Bertha Crowther née Piggott

Personal information
- Nationality: British (English)
- Born: 9 December 1921 Hendon, England
- Died: 8 August 2007 (aged 85) Cheshire, England
- Height: 174 cm (5 ft 9 in)
- Weight: 63 kg (139 lb)

Sport
- Sport: Track and field
- Event: 80 metres hurdles / high jump
- Club: Middlesex Ladies

Medal record
Women's athletics
Representing England
British Empire Games
| Silver medal – second place | 1950 Auckland | high jump |
Representing Great Britain
European Championships
| Silver medal – second place | 1950 Brussels | Pentathlon |

= Bertha Crowther =

British athlete

Bertha Crowther, née Bertha Piggott, (9 December 1921 - 8 August 2007) was a British athlete who competed at the 1948 Summer Olympics.

== Biography ==
Crowther became the national 80 metres hurdles champion after winning the British WAAA Championships title at the 1946 WAAA Championships. She also finished third behind Dora Gardner in the high jump event.

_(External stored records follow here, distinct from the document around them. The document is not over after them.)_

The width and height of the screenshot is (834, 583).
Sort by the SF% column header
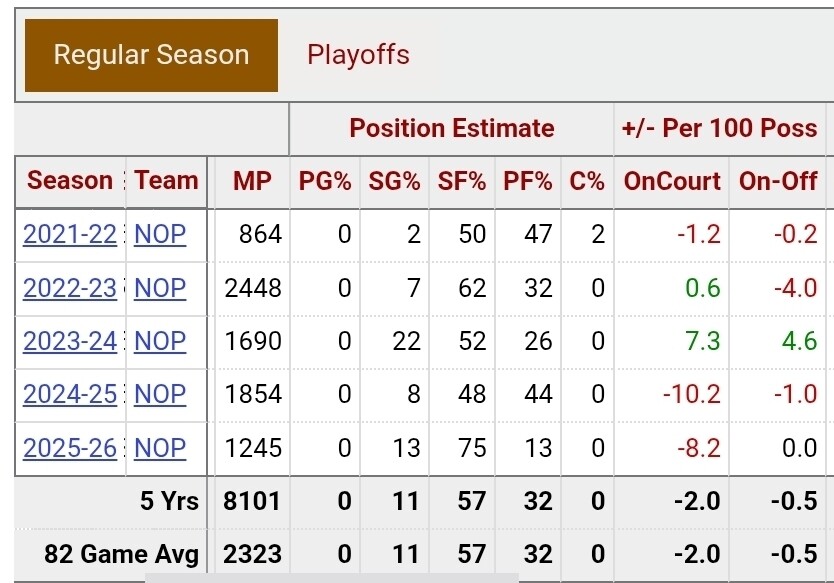coord(462,181)
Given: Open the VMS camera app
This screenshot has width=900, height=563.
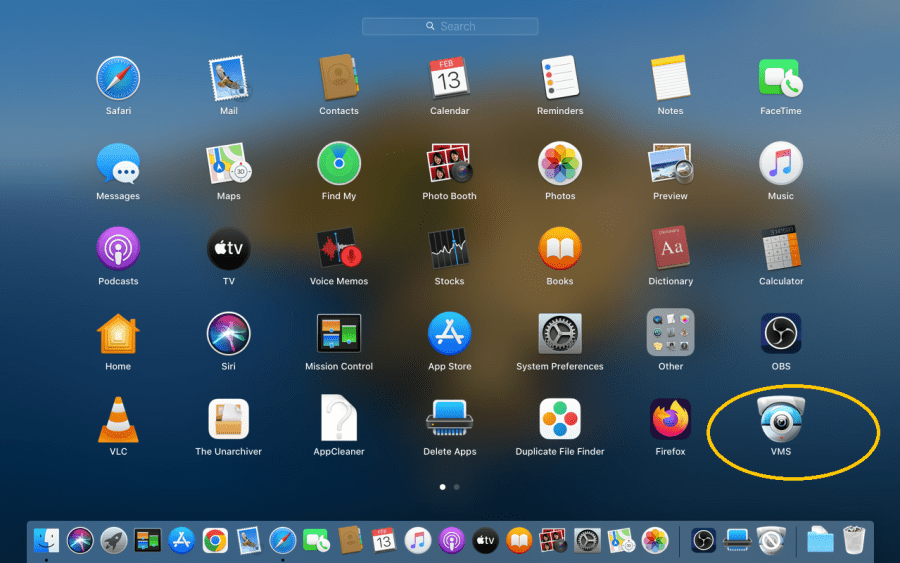Looking at the screenshot, I should tap(781, 420).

Crowther finished second behind Dorothy Tyler in the high jump event and third behind Maureen Gardner in the 80 metres hurdles event at the 1948 WAAA Championships.

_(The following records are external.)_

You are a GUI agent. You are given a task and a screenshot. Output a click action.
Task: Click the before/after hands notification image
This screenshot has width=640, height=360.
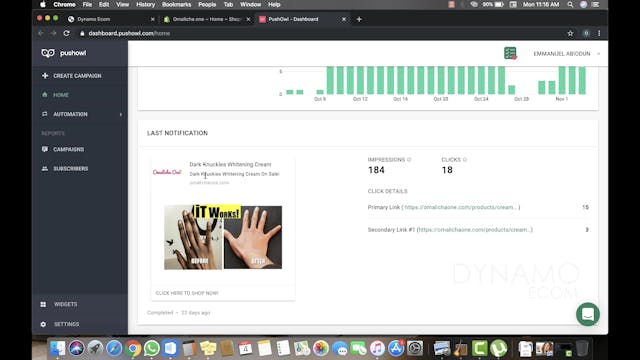point(223,237)
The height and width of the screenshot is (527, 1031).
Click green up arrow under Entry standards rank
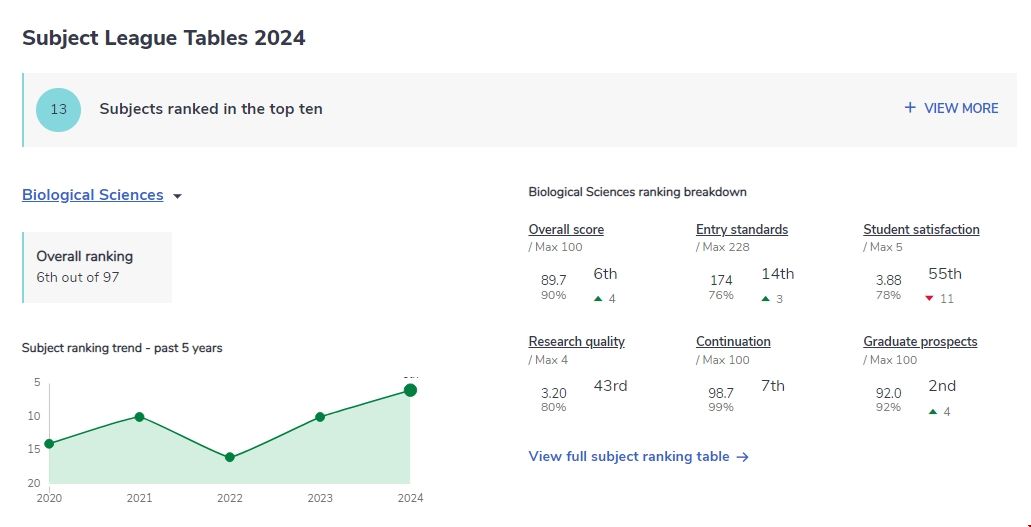pyautogui.click(x=765, y=298)
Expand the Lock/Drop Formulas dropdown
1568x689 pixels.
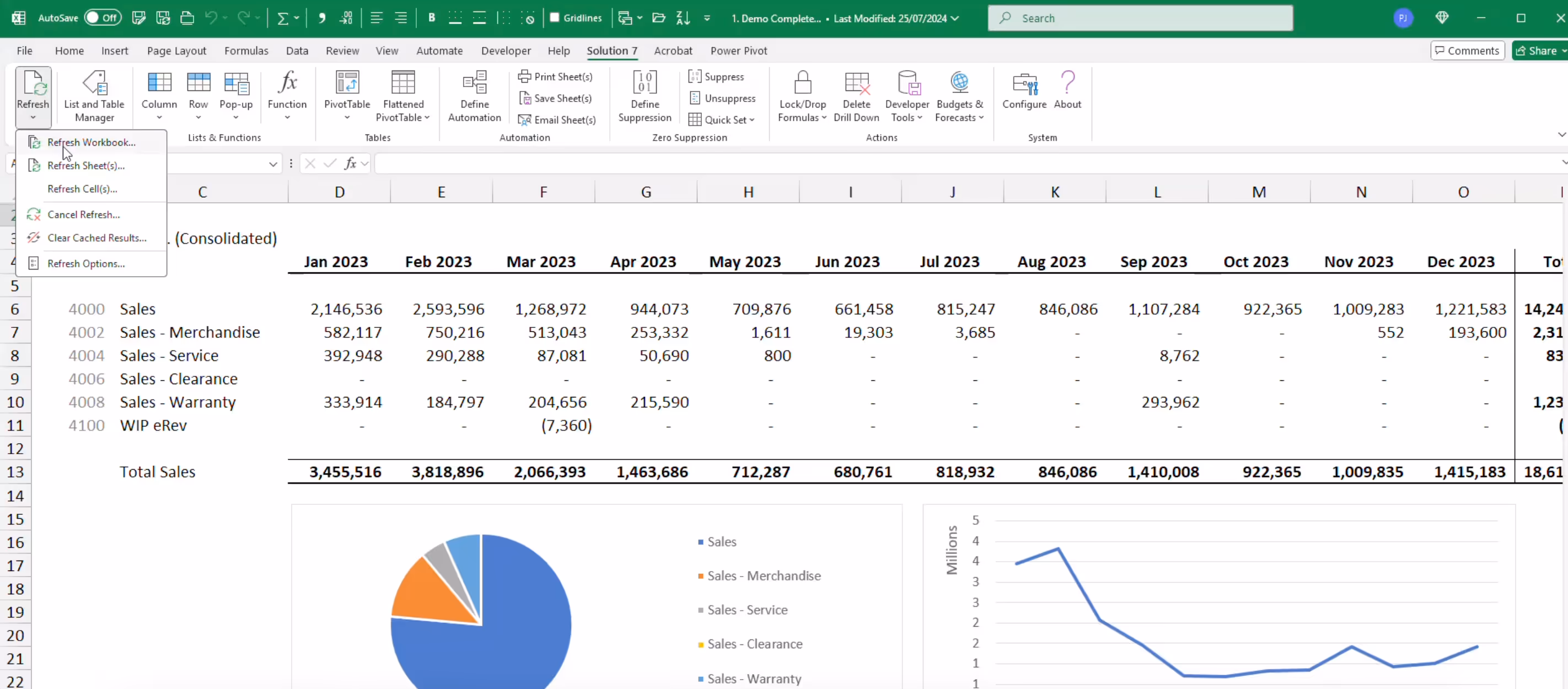[823, 117]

Shortly afterwards, representing Great Britain at the 1948 Olympic Games in London, she competed in the women's 80 metres hurdles competition.

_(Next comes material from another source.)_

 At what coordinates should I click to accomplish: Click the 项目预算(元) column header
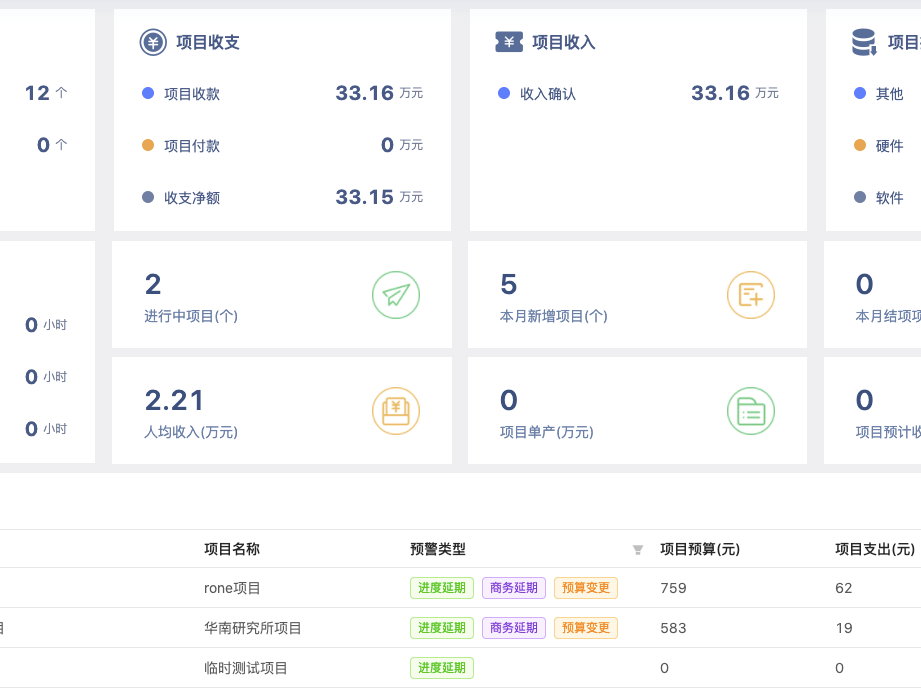coord(700,549)
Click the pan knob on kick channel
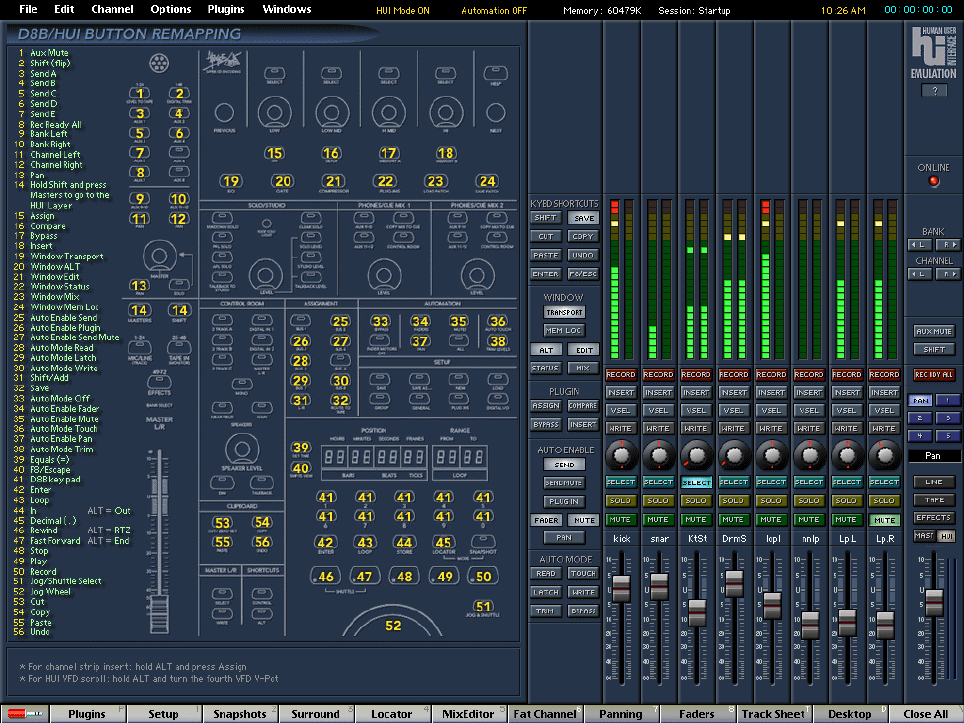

Crowther showcased her all round ability by becoming the inaugural national pentathlon champion at the 1949 WAAA Championships. She successfully retained her title the following year at the 1950 WAAA Championships.

She represented England and won a silver medal in the high jump at the 1950 British Empire Games in Auckland, New Zealand. She also competed in the javelin, long jump and 80 metres hurdles.